Choose the correct carrier
The best and most resilient carriers are those made of hard-wearing plastic that can be easily wiped clean for hygiene. While you can buy carriers made from wicker and fabric, these are hard to clean and can easily harbour bacteria.
The door to the carrier must also be checked for quality to prevent your cat from escaping in the event of bumps and malfunctions. The carrier itself should have a strong, comfortable handle on top and enough holes to allow for a decent airflow.
As carriers can become surprisingly heavy when a cat is inside, it is also recommended to go for a lightweight option that is easier to carry.
Make It Comfy
As with all aspects of their life, cats love to be comfortable – and this is doubly important when you need to take them out of the house in a carrier. By filling the carrier with blankets and toys that carry the scent of home, you can help them to relax in what could otherwise be a very stressful environment.
There are also certain pheromone sprays that can be sprayed on the inside of the carrier to help your cat relax.
How to introduce your cat to the cat carrier
- Place the carrier in a frequently used room, giving them time to smell it, get used to it and possibly even climb into it out of curiosity. If they do climb in, make sure you do not close the door until you are sure you can do so without stressing your cat.
- By placing comfortable blankets inside the carrier, you can help them to see it as an additional place for them to visit when they want some alone time. To encourage them to go inside, try placing their favourite treats inside.
- After they have gotten used to the carrier and are happy to sit inside of their own volition, begin to close the door without locking it so they know they can still leave whenever they want.
- By repeating the above step consistently until your cat is happy, eventually you should be able to lock the door for several minutes at a time without them getting upset.
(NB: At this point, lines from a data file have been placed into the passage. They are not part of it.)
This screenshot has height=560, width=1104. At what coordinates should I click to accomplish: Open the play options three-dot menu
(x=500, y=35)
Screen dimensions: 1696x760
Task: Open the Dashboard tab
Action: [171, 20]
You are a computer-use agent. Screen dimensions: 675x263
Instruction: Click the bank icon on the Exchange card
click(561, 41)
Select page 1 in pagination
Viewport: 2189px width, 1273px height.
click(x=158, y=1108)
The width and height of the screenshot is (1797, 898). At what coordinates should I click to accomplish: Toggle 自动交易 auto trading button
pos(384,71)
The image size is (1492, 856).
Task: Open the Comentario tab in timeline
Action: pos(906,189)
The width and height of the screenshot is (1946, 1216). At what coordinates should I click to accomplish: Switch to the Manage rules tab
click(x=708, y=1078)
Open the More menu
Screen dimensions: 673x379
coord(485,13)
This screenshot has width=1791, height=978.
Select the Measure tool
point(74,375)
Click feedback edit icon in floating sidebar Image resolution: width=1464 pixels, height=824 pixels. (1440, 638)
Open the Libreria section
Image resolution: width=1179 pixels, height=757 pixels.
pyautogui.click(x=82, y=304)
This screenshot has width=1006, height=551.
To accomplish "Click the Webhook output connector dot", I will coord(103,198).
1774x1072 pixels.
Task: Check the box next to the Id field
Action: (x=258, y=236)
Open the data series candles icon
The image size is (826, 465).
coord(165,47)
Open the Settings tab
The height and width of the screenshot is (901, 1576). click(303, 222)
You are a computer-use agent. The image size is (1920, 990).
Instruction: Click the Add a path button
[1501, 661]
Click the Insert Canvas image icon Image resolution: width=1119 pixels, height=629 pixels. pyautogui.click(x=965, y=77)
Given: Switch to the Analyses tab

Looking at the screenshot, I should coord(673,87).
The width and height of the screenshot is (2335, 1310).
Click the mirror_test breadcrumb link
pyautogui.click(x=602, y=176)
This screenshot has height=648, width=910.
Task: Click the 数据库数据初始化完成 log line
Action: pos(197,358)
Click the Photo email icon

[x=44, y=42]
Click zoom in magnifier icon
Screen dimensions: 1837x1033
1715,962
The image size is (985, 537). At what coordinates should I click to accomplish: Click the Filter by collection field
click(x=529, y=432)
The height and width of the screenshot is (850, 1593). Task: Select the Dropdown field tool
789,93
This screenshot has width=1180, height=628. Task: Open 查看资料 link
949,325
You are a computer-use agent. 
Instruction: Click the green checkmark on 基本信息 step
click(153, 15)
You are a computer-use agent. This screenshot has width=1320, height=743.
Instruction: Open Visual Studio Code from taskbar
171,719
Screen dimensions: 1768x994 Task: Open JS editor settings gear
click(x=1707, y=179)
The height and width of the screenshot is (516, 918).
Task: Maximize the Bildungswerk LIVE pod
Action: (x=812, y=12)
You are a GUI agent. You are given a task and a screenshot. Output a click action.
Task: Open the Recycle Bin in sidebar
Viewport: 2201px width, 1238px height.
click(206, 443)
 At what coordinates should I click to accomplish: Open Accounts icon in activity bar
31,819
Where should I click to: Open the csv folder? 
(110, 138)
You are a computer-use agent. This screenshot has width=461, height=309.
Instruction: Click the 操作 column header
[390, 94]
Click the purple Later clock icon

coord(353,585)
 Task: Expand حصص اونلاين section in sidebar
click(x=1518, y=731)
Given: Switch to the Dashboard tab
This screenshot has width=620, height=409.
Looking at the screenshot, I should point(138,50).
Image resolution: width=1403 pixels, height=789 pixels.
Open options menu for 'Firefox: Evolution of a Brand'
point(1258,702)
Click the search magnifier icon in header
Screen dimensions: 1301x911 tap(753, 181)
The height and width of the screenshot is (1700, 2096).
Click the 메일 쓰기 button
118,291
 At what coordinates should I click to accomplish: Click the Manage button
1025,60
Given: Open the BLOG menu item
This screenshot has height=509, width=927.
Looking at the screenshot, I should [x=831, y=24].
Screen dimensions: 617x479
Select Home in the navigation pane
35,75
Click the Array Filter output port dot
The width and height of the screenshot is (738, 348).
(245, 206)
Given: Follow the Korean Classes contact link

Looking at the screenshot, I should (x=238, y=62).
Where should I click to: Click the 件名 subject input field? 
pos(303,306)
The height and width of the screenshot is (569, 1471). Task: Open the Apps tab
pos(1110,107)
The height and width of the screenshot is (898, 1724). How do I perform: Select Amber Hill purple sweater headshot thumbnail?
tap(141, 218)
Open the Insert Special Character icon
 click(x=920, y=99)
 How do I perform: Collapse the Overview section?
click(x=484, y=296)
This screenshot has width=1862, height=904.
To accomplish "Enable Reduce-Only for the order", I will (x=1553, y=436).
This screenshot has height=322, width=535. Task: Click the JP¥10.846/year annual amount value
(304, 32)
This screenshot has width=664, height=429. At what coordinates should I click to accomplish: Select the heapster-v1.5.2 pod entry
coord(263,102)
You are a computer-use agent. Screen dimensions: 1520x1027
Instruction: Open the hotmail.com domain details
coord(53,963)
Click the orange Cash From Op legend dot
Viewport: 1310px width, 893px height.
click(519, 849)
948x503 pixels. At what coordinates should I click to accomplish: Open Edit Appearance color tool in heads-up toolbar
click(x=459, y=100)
- The first time you venture out into the world with your carrier, try covering it with a blanket that shield some of the light and obscures their vision. If they have to visit a vet’s office, it’s very likely that they’ll see other animals that can worry them – a blanket allows them to feel more protected and relaxed.
My cat hates the carrier
Of course, there are many cats in the world who will find it hard not to get angry at the world with any stimulus. Some cats are always going to only be happy at home and will never get in a carrier out of choice. In these situations, as long as you’re not hurting them you can pick them up with a soft towel covering their head and body and swiftly place them in the carrier before closing the door. They may not be over-impressed with you, but ultimately a trip to the vets is not up for discussion.
Tips for travelling?
- Never force cats to share a carrier, even best friends can lash out at one another when stuck in a confined space together.
- Keep the carrier securely fastened to the seat to prevent it from sliding around – this is quite likely to make your cat vomit.
- Drive as if you’re trying to avoid spilling a glass of water, an unsmooth ride is sure to upset your cat.
- Always take the carrier out of the car with you in case it gets too hot or cold, and make sure that the air conditioning within the car is at a comfortable temperature.